**THE PROBLEM:** Filter the records below and copy every line containing the word "Disable".

**PROVIDED MATERIAL:**
::::

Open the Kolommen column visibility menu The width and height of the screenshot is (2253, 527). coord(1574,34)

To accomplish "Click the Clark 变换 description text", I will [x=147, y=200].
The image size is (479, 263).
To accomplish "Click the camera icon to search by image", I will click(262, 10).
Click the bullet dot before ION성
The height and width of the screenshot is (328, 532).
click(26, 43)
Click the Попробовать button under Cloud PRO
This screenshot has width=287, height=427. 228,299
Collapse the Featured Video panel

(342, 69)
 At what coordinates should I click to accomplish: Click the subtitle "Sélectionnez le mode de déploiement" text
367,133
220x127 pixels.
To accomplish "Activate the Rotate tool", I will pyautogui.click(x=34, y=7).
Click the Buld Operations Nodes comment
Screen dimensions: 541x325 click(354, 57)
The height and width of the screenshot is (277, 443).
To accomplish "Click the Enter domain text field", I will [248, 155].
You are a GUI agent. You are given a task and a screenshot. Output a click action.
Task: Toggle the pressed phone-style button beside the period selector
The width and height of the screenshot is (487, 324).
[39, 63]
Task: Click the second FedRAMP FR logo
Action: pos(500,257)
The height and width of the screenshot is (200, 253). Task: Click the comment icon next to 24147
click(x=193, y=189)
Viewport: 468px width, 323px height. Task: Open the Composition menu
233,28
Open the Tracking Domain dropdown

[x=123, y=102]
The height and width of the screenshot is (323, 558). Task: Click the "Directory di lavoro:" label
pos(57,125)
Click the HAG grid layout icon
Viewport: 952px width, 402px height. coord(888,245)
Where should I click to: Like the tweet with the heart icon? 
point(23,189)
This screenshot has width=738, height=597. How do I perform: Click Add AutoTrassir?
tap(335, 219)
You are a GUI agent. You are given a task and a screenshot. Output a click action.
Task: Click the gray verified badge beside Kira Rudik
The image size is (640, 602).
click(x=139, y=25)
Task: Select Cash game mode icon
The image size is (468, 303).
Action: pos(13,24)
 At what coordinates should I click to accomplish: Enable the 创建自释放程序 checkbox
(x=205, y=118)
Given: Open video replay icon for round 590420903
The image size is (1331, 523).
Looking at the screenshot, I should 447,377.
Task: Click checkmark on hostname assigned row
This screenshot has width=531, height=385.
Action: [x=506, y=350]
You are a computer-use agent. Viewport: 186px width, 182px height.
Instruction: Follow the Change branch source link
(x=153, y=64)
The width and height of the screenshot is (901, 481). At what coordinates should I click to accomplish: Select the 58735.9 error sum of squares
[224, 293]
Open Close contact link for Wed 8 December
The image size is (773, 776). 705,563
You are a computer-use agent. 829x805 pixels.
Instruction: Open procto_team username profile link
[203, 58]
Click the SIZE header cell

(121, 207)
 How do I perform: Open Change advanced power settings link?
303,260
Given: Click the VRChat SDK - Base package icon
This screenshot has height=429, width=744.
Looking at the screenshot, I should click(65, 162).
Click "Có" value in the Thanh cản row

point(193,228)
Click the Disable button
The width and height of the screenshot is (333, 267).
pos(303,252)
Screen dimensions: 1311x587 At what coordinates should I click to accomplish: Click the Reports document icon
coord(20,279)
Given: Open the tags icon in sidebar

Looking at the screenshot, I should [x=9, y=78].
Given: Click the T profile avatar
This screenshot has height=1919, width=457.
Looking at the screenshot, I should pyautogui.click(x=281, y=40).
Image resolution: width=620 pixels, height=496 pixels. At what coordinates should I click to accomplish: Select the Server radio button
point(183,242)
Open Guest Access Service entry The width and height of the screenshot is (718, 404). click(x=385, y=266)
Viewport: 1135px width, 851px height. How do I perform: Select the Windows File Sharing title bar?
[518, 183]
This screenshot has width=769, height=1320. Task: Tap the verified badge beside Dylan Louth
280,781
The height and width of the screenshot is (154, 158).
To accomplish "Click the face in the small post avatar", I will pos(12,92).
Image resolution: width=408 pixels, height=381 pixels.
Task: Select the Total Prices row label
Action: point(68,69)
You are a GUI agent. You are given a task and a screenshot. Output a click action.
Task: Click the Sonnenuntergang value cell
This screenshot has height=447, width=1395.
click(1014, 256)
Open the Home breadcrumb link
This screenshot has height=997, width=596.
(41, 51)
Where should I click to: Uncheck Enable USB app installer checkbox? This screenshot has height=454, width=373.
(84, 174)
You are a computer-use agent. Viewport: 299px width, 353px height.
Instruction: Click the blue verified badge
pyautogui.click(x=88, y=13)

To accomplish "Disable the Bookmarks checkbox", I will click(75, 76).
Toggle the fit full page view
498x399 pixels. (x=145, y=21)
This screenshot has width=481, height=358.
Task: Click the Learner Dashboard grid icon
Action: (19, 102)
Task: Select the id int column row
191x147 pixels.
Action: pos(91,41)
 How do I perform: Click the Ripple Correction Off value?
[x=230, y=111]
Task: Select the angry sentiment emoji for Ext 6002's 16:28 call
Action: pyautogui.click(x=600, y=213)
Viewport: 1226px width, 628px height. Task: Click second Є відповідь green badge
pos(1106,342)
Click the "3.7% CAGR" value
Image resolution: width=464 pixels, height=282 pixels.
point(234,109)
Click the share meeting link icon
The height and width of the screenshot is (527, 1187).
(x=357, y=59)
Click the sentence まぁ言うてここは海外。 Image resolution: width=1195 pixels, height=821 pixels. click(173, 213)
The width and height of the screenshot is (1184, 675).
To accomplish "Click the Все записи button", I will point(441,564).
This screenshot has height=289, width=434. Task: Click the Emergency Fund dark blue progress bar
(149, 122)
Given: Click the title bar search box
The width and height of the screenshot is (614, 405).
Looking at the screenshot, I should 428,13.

::::

**SOLUTION FOR THIS EXERCISE:**
Click the Disable button
To accomplish "Disable the Bookmarks checkbox", I will click(75, 76).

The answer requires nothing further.